D'une part, nous avons une conscience très précise de ce que nous sommes et faisons, c'est-à-dire que nous possédons un savoir de nous-mêmes (conscience = cum-scientia, avec science) qui nous apparaît comme le meilleur possible du fait que nous sommes apparemment les mieux placés (les plus proches) pour nous connaître.
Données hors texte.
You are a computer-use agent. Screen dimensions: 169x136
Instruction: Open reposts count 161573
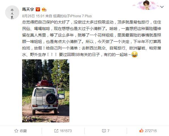(x=66, y=131)
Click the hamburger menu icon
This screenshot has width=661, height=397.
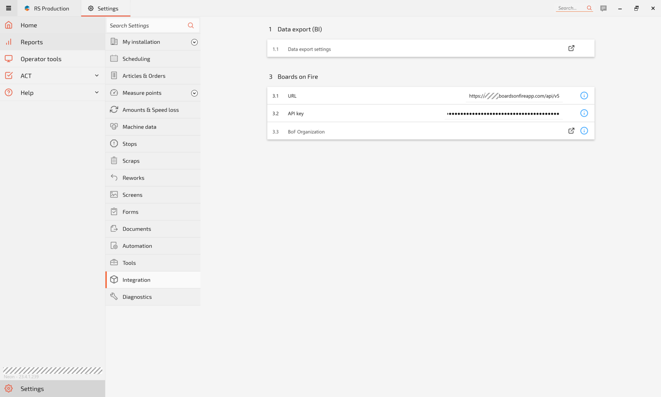[x=8, y=8]
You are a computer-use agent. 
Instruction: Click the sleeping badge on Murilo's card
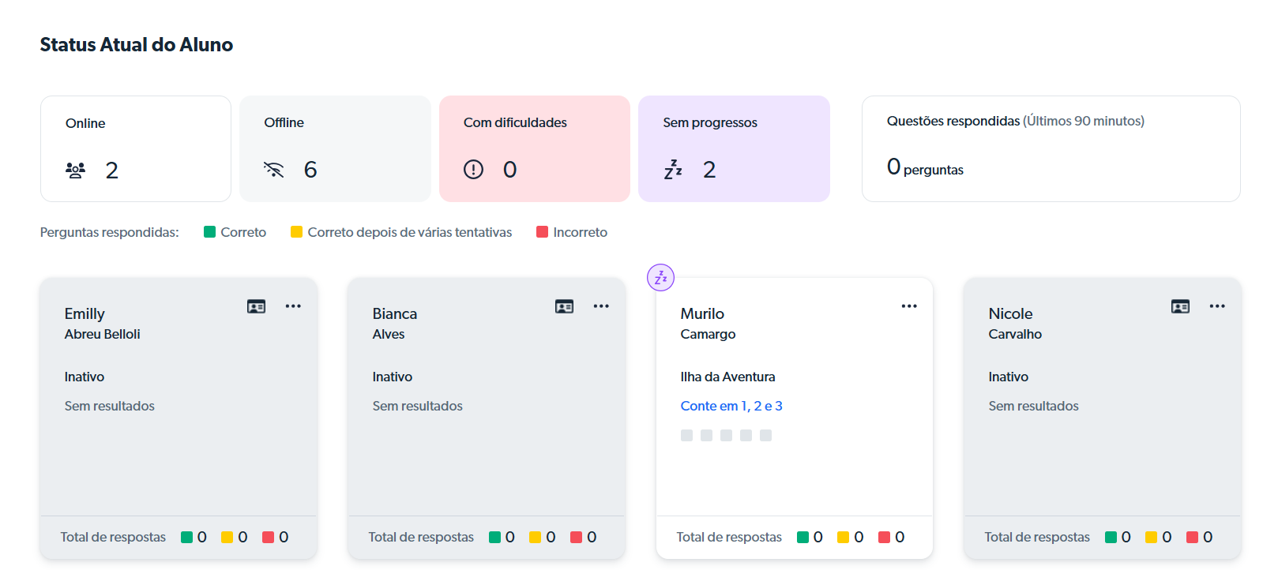click(x=660, y=277)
Mais d'autre part, nous savons aussi que nous ne sommes pas toujours honnêtes avec nous-mêmes ou même, plus simplement, que nous ne sommes pas toujours les plus objectifs et les mieux à même de dire vrai sur nous (nous manquons d'impartialité ou même de recul).
Le problème qui doit ici être discuté sera donc celui de savoir sur quoi se fonde et comment fonctionne la perception que nous avons de nous-mêmes afin de pouvoir répondre à la question de savoir si notre connaissance de nous-mêmes est fiable.
I. Il convient de partir du fait que nous sommes les plus proches de nous-mêmes et que nous pouvons nous fier à notre conscience de nous-mêmes. Cette proximité repose sur un certain nombre de critères comme ceux de la perception sensible (les sensations que nous avons de notre corps) - a -, de la représentation mentale (l'image que nous construisons à partir de ces perceptions) - b - et du jugement moral (la façon dont nous nous jugeons et la valeur que nous nous accordons) - c. Ces trois critères conduisent alors à penser
II. Cependant, nous devons remarquer qu'un certain nombre de problèmes apparaissent dans la construction de la conscience. Nous jugeons toujours avec une certaine indulgence (nous cherchons à nous excuser) - a -, dans la mesure où nous ne nous considérons pas pleinement comme responsables de nos actes (nous nous pensons comme déterminés par des causes conscientes ou inconscientes que nous ne maîtrisons pas) - b - et où nous dissocions radicalement nos intentions de la réalisation concrète de ces actes - c -.
III. Dès lors, il convient de constater que nous ne pouvons avoir qu'une confiance conditionnelle dans notre conscience. En effet, cette confiance repose sur le fait que nous avons évidemment conscience au plus haut point de ce qui se passe en nous - a -, sans pour autant que cette conscience ne soit une connaissance rationnelle, suffisante et claire, - b - ce qui implique que nous ne pouvons nous y fier qu'après nous être nous-mêmes soumis au regard des autres et à une introspection rigoureuse - c -.